> ACTIVITY: Please copy each line from the entries that contains the string "Roadtrip".

======== INFORMATION ========

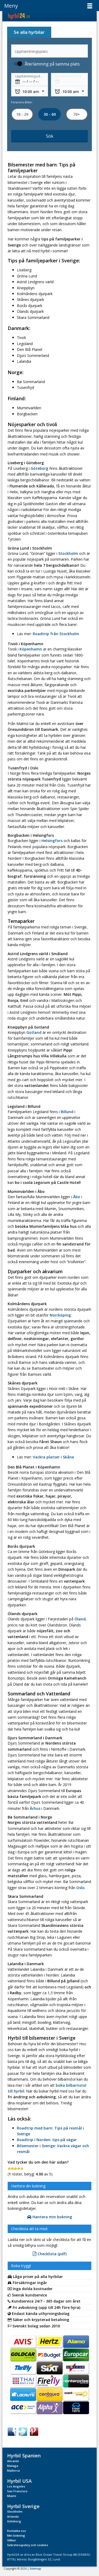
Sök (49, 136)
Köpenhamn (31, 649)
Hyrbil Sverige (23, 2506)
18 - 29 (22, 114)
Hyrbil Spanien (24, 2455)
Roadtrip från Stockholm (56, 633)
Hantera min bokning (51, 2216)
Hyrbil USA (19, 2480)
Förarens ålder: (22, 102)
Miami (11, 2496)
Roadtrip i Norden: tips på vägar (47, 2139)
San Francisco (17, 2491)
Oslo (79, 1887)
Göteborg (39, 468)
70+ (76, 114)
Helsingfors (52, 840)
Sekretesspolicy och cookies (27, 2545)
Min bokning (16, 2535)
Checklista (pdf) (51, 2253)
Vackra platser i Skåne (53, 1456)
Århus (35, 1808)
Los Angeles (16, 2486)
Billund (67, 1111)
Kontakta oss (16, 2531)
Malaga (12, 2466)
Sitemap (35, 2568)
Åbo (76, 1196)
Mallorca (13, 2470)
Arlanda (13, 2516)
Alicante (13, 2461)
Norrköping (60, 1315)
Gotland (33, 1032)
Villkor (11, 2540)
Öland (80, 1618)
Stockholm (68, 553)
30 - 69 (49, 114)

========
======== INFORMATION ========

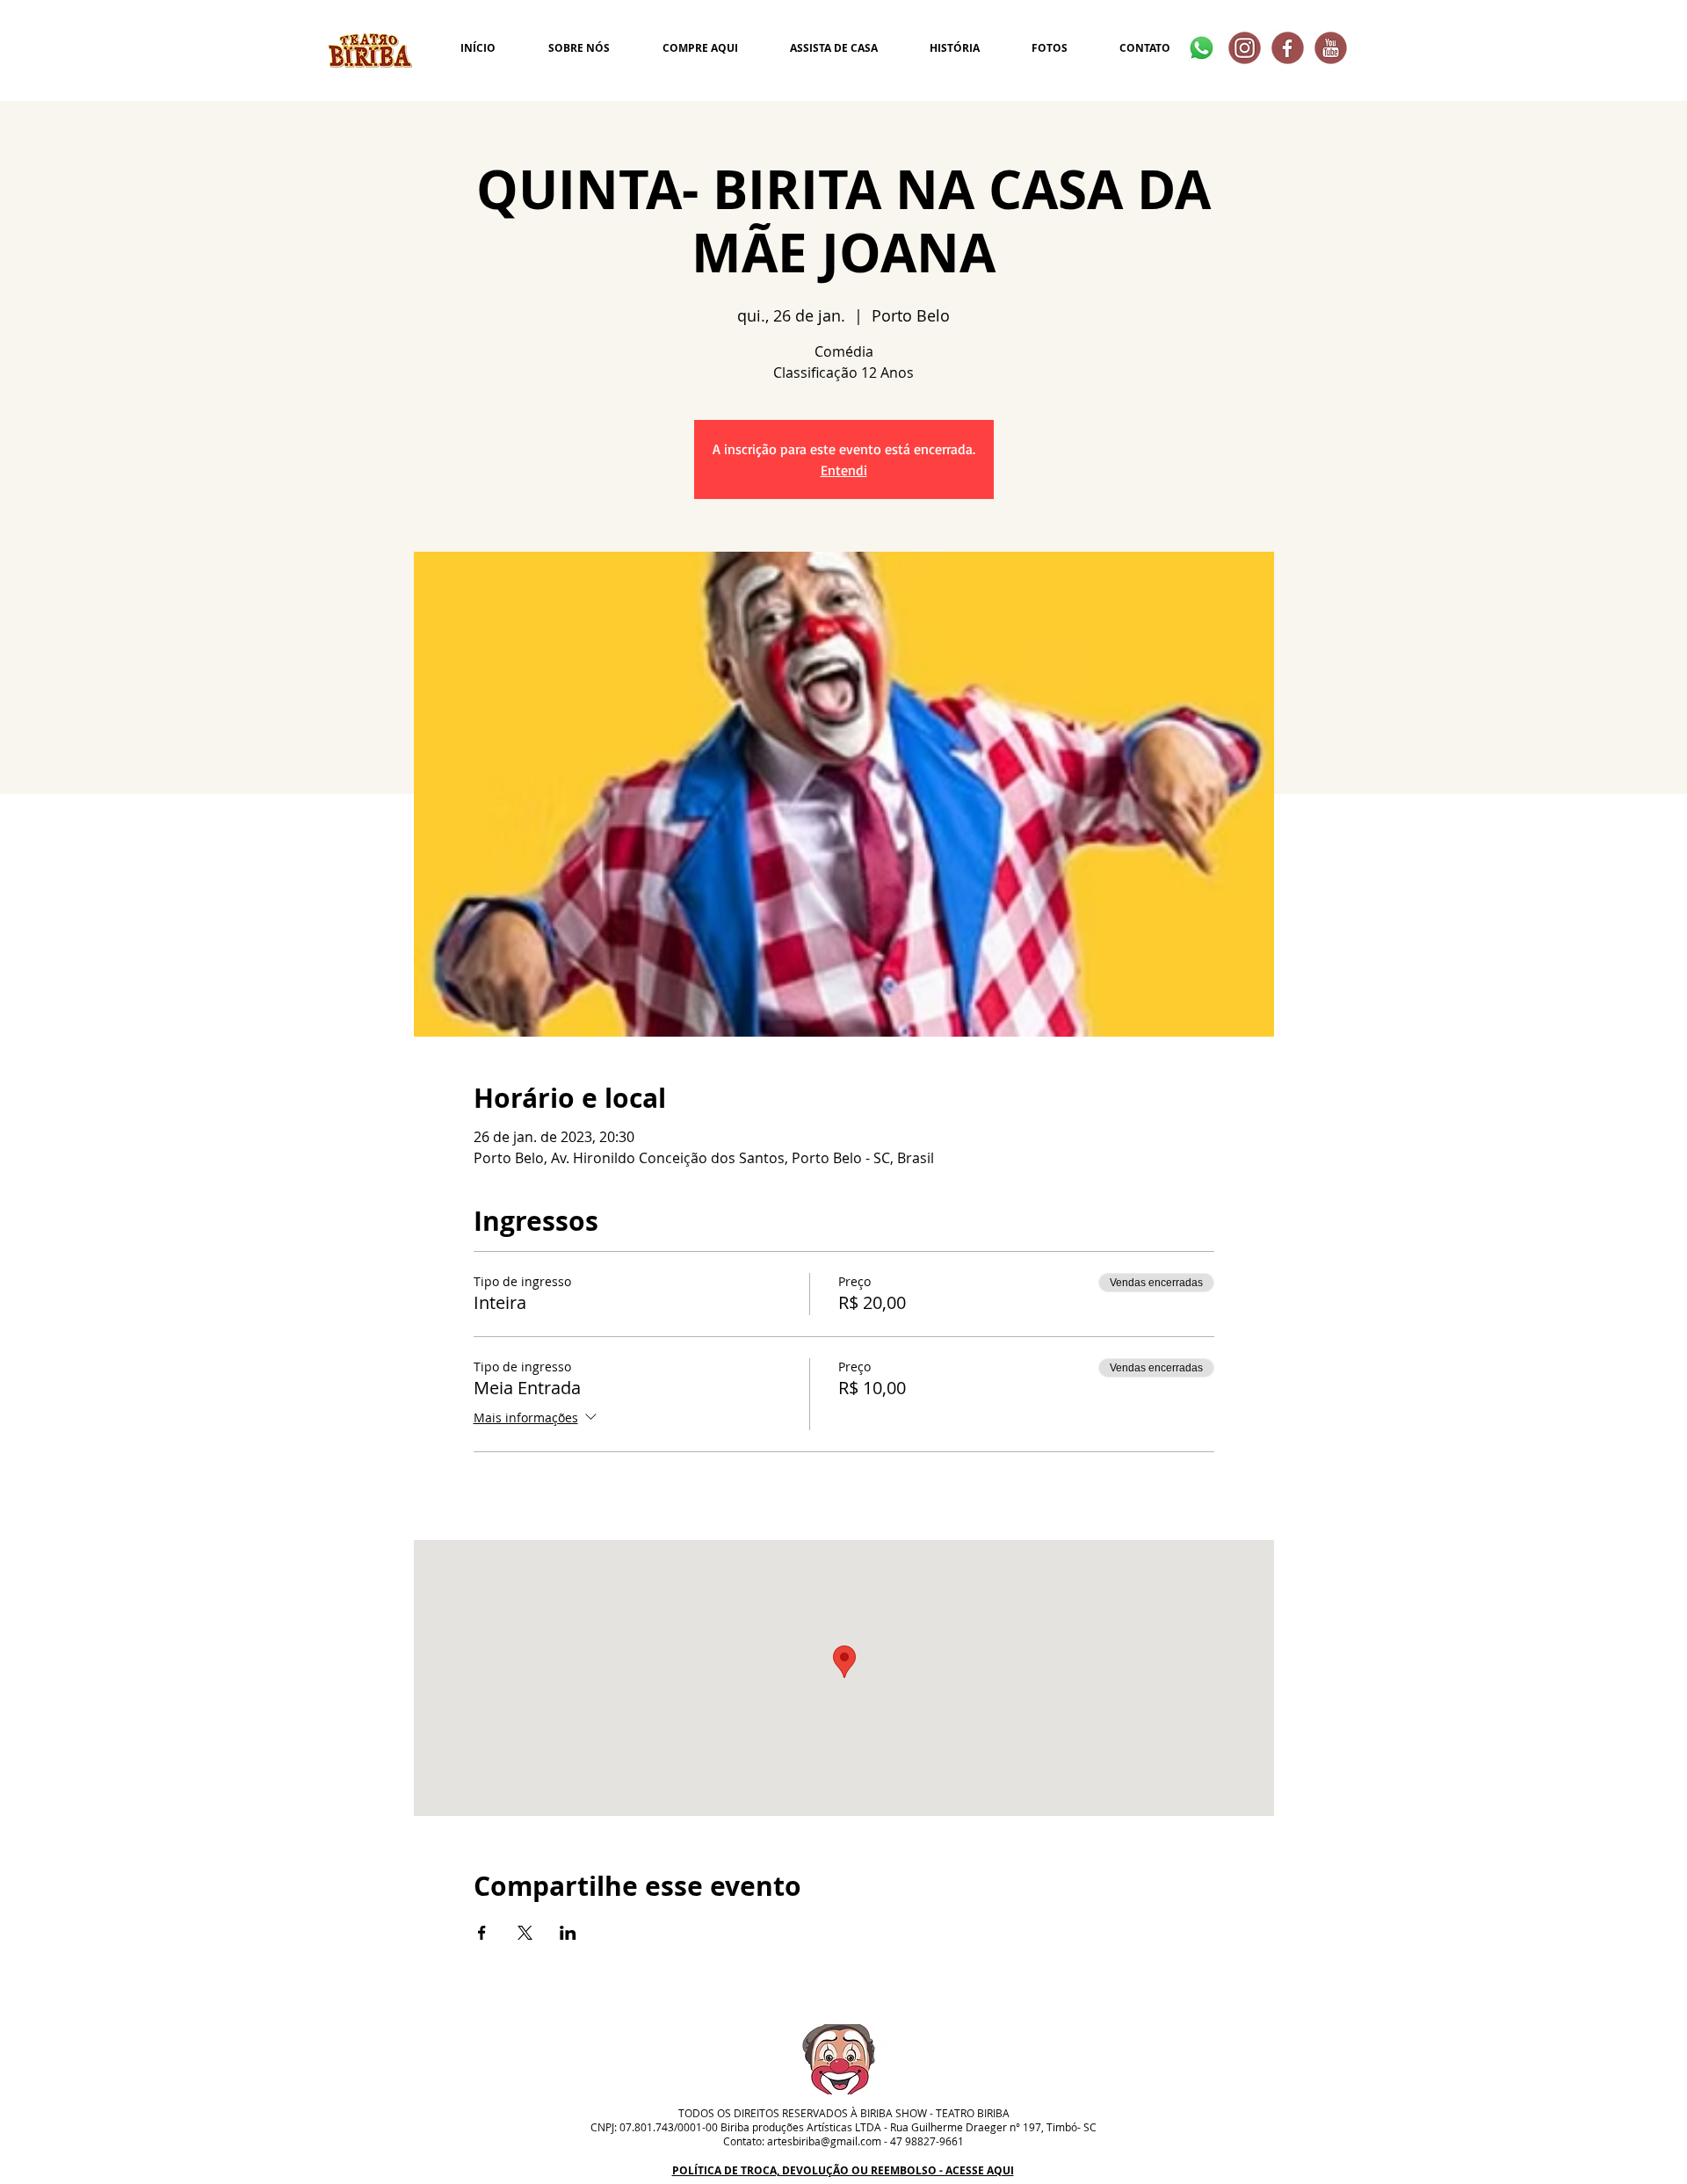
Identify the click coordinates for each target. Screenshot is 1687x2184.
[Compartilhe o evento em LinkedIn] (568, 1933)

========

> RESULT OF THIS EXERCISE:
Roadtrip från Stockholm (56, 633)
Roadtrip i Norden: tips på vägar (47, 2139)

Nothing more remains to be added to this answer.